Like many other people, it sounds like you have fallen into a pattern of following external cues for eating. You adhere to a set schedule for when you eat (from a list of “safe foods”), with no flexibility regarding meal times. If you can’t eat at the designated time, you skip the meal altogether. Rather than eating later, you just go hungry, ignoring your body’s internal call for fuel. Or perhaps you’ve temporarily lost sensitivity to hunger and fullness, due to chronically tuning those signals out.
Our bodies are designed to require a steady source of fuel throughout the day, which for most people means three meals a day, with healthy snacks as needed.
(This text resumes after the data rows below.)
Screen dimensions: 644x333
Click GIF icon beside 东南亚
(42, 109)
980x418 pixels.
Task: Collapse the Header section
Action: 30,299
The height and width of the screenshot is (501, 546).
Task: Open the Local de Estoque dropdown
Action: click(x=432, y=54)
It’s good to incorporate some structure in order to strive to reach these goals, but we also have to be flexible. The amount we need to eat is going to vary day-to-day based on our activity levels.
Our hunger/fullness signals are what help us regulate our intake. Realistically, with our busy lives, schedules get shifted and we can’t adhere to a rigid eating schedule. Sometimes that means eating later—and that’s okay. Or perhaps it means eating part of the meal at the usual time, and finishing the rest later, or having a healthy snack to avoid extreme hunger until the meal can be eaten. The point being, you won’t lose control by making adjustments in your eating when necessary; you are being a good caretaker of your body when you meet its needs.
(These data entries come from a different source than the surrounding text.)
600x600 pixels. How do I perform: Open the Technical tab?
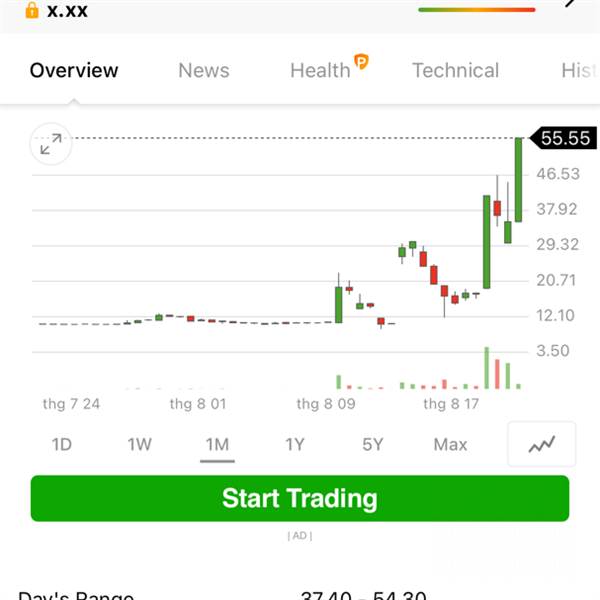click(x=455, y=70)
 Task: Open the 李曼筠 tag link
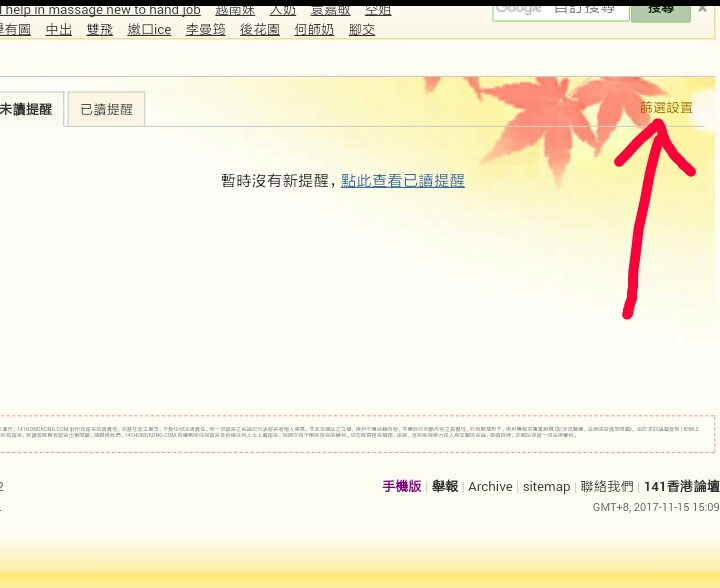(x=206, y=30)
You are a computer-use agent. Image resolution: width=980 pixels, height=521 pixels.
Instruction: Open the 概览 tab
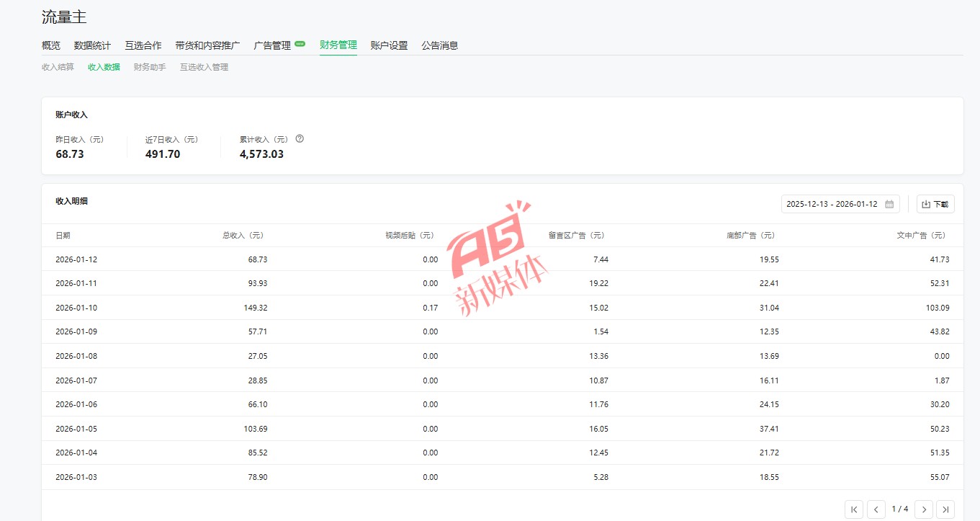click(x=51, y=45)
I would suggest that you read the following articles if you haven’t already: “Understanding Hunger and Fullness Cues,” “False Beliefs: Restrictive Eating,” and “Eating Treat Foods Without Guilt.” Try to uncover the false beliefs playing in your mind that are causing you to approach meal times too rigidly and fear specific foods. I’d also recommend the book Intuitive Eating by Evelyn Tribole, which outlines very specific steps to take to learn to trust your body and eat healthfully without obsession.
I sense from your letter that you are well on your way, so press on! And if you don’t already have professional support to help you in your recovery, don’t hesitate to take advantage of their expertise; See “Finding a Nutritionist” for guidance.